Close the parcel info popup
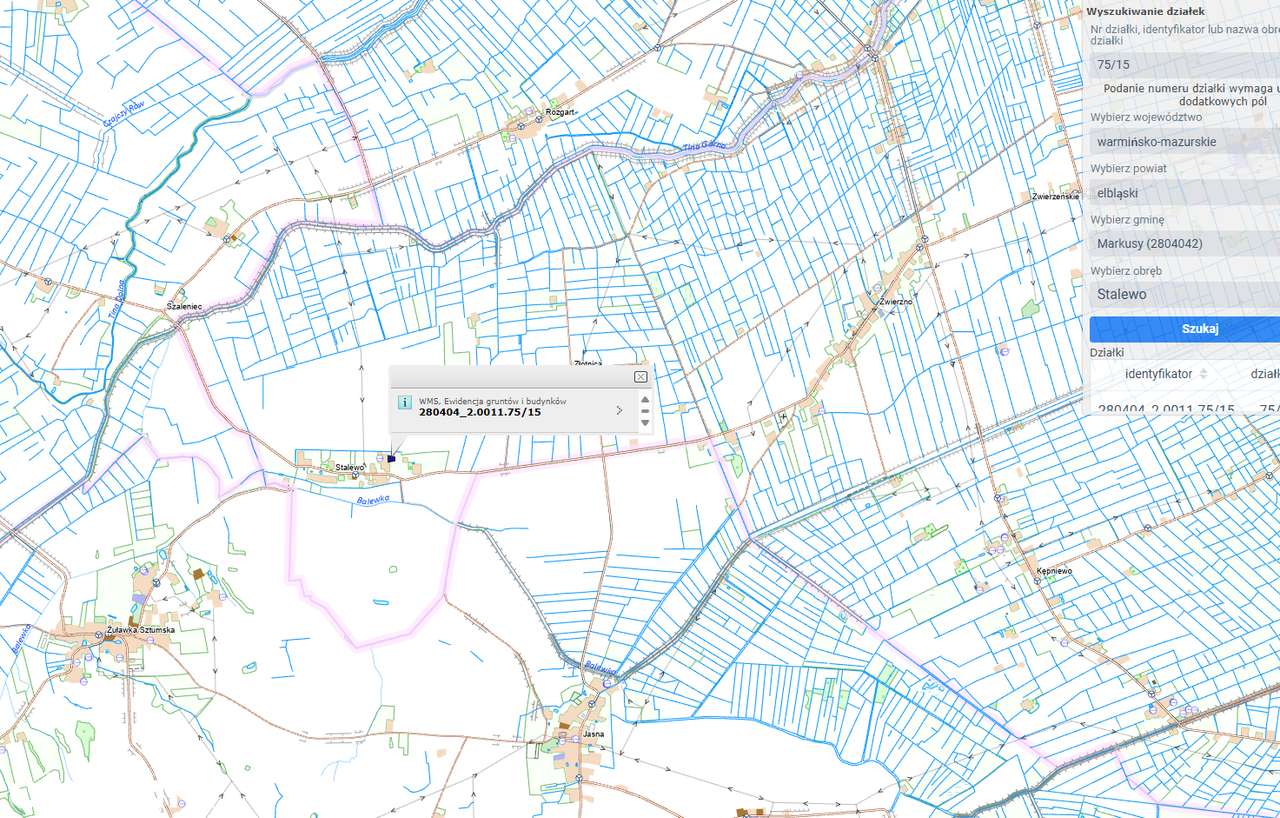The height and width of the screenshot is (818, 1280). point(640,377)
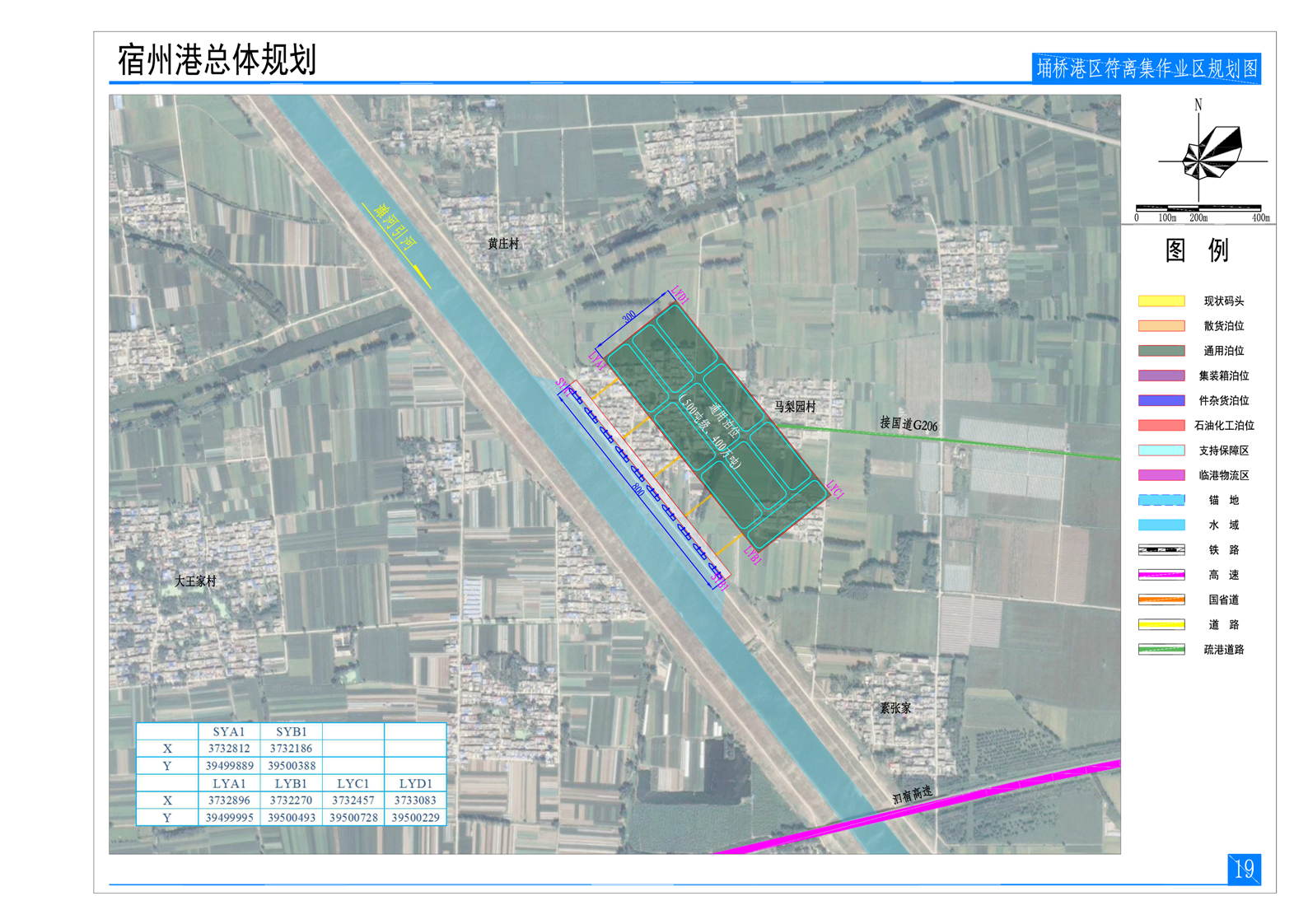This screenshot has width=1308, height=924.
Task: Select the yellow existing wharf color swatch
Action: click(1161, 301)
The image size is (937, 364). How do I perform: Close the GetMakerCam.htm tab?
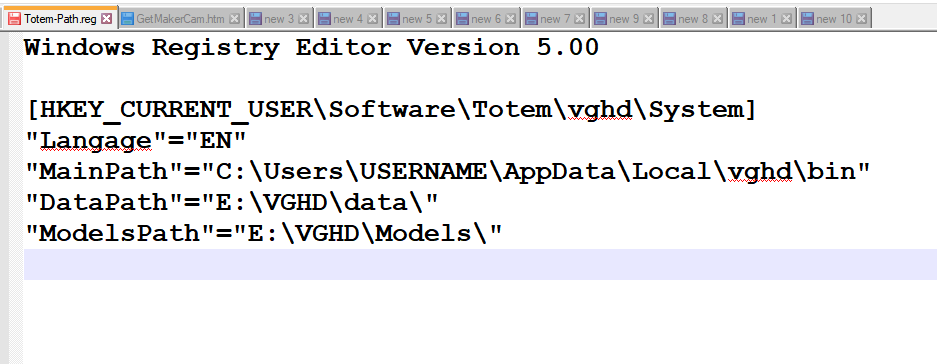[234, 19]
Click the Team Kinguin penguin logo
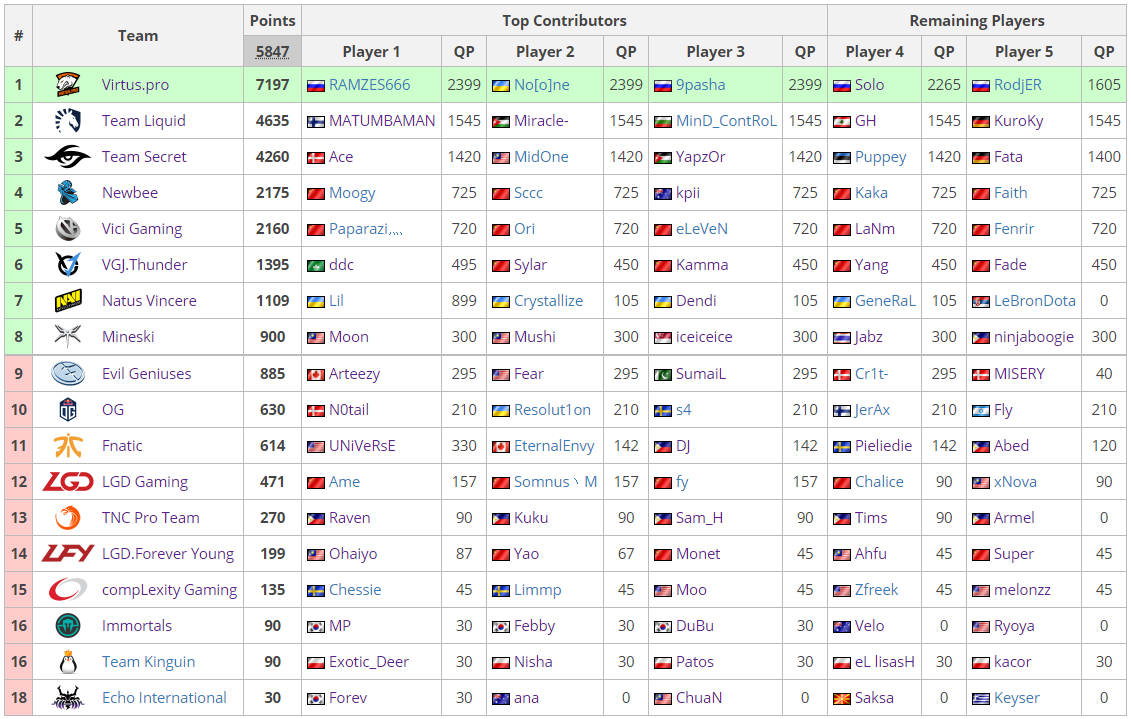 68,662
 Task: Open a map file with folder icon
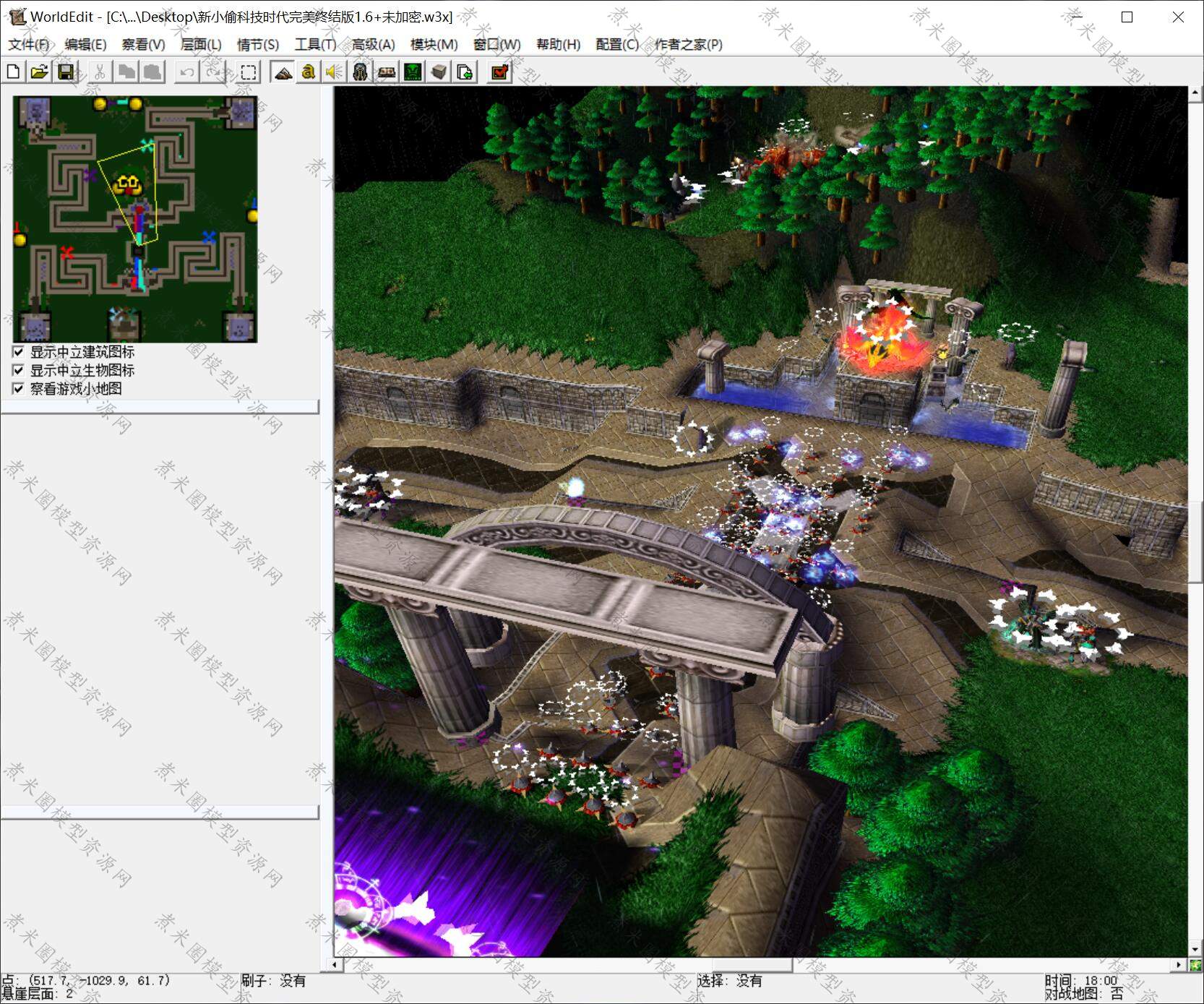(39, 72)
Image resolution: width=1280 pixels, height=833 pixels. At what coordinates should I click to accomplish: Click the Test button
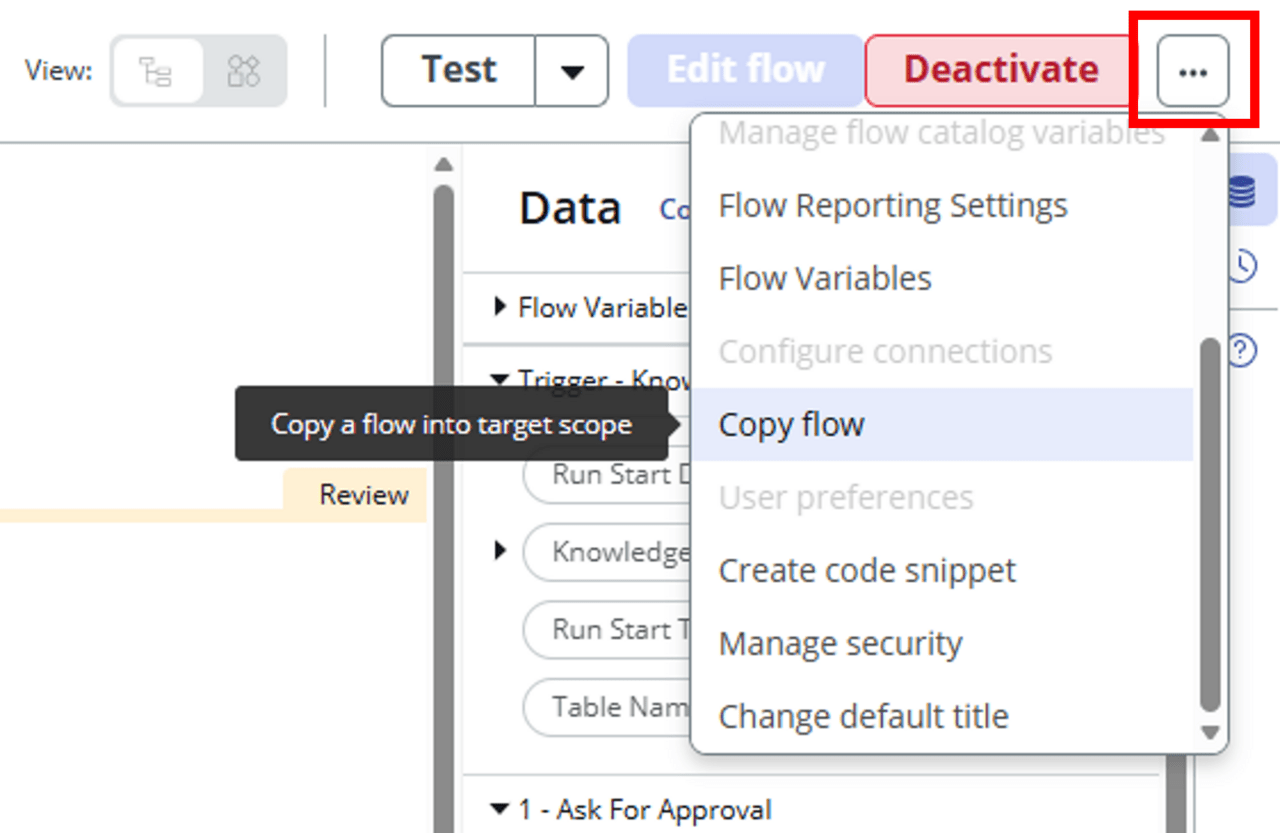(x=459, y=71)
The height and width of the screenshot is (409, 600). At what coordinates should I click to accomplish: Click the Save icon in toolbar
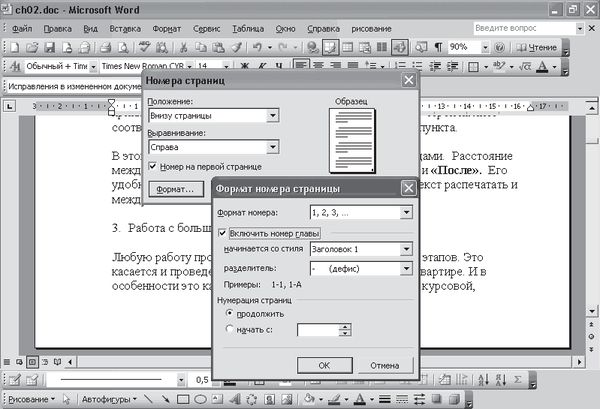pyautogui.click(x=50, y=47)
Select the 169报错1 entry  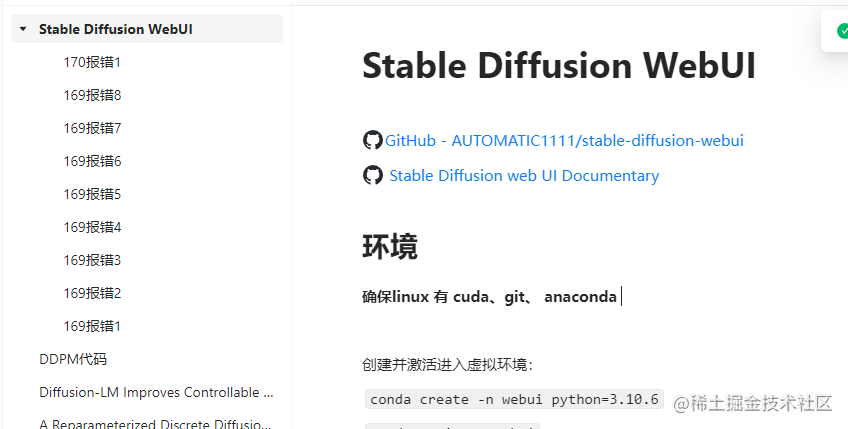[x=92, y=326]
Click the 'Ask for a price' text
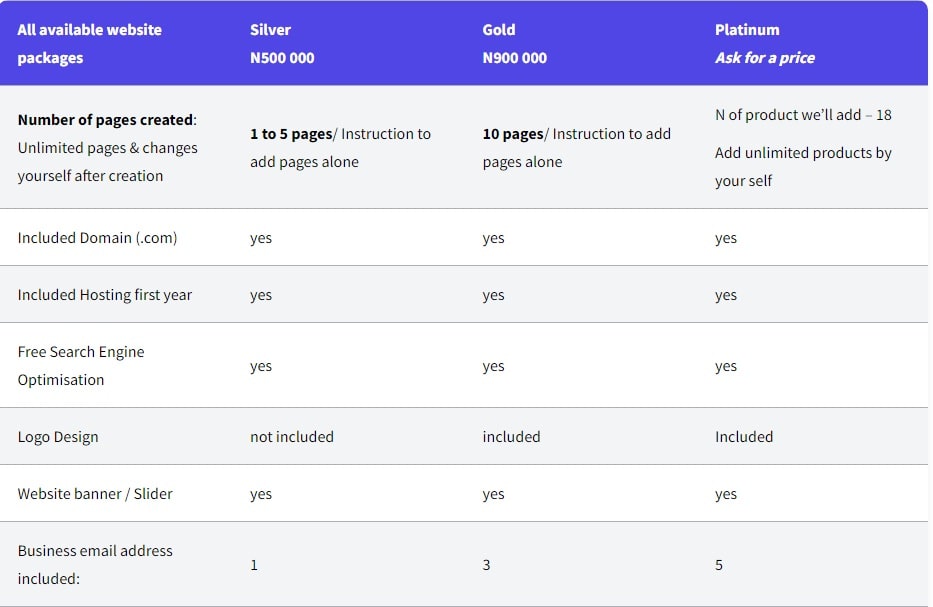 [765, 58]
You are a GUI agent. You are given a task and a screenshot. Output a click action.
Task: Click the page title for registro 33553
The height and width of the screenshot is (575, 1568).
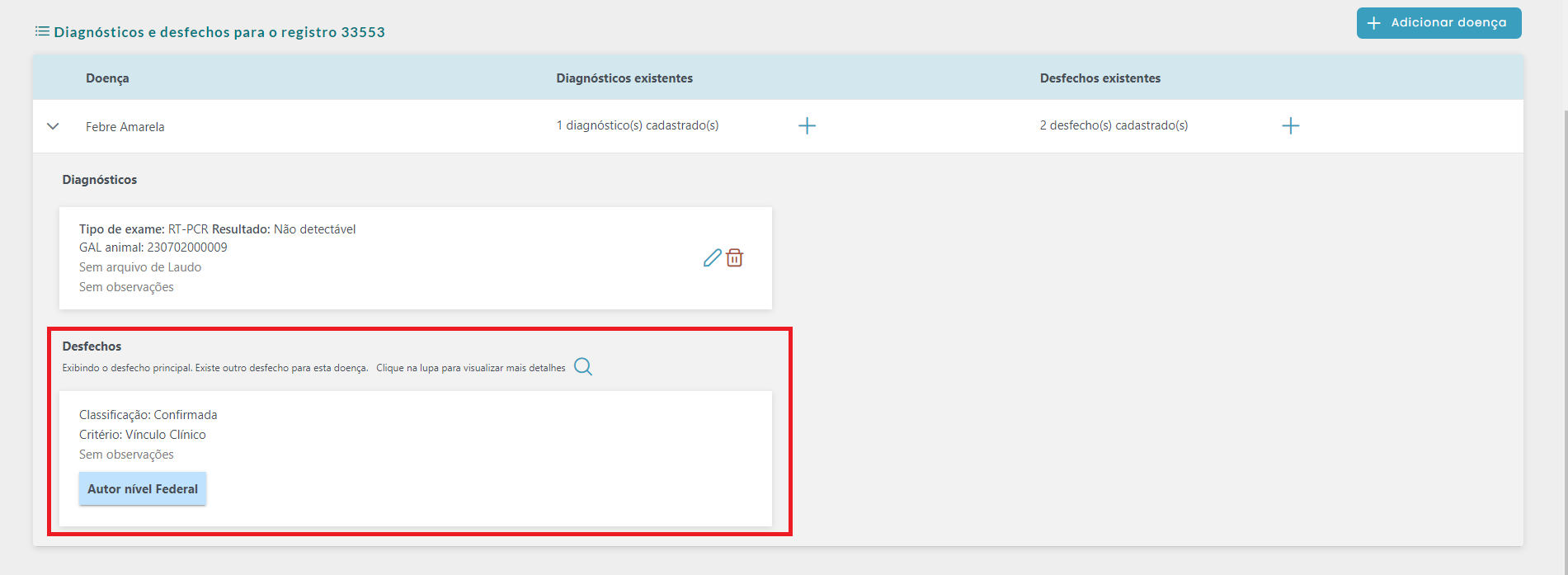(x=219, y=32)
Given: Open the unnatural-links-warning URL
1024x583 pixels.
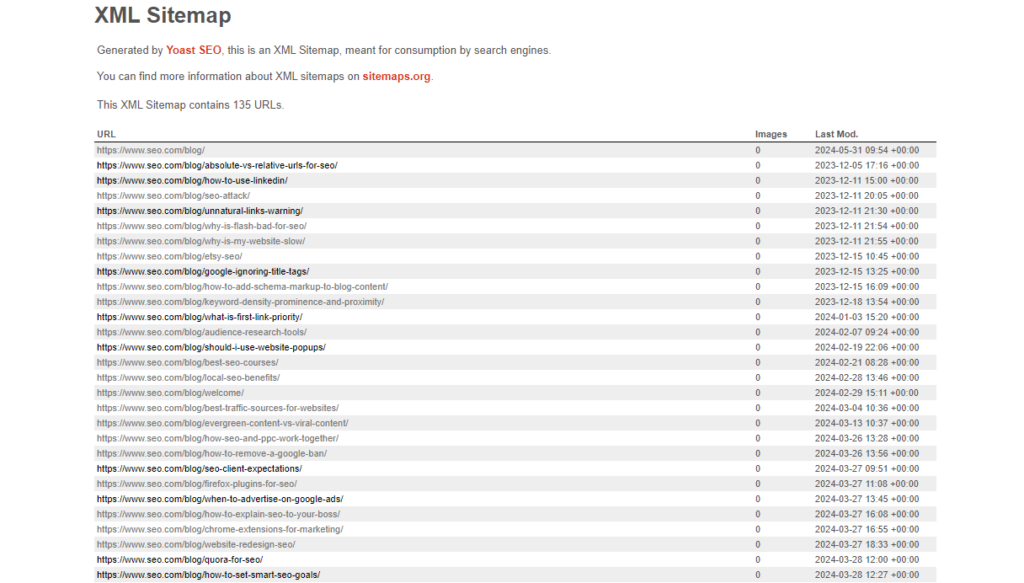Looking at the screenshot, I should tap(200, 211).
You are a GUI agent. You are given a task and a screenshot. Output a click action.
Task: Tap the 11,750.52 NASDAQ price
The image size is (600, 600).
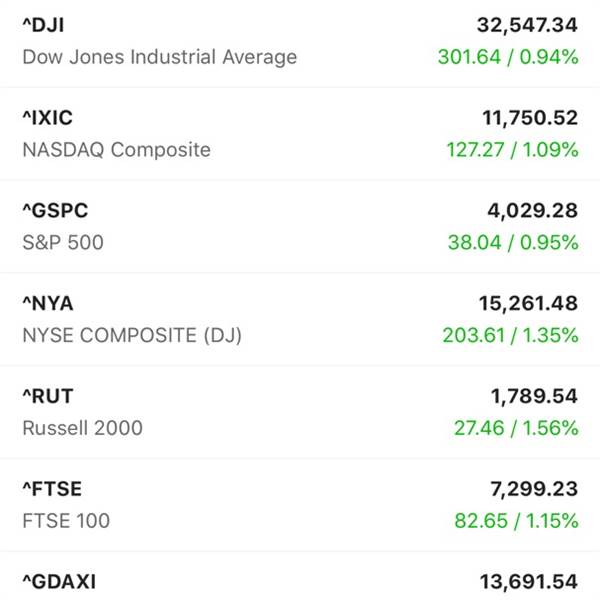coord(530,118)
┄┄┄┄┄┄
Set down exactly, from the line that contains "1024x583 pixels." through the last line of the data, each line as it stands, and leave the pictures out.

• [REPLY]
1024x583 pixels.
Looking at the screenshot, I should tap(200, 211).
You are a GUI agent. You are given a task and a screenshot. Output a click action.
Task: Tap the 11,750.52 NASDAQ price
The image size is (600, 600).
coord(530,118)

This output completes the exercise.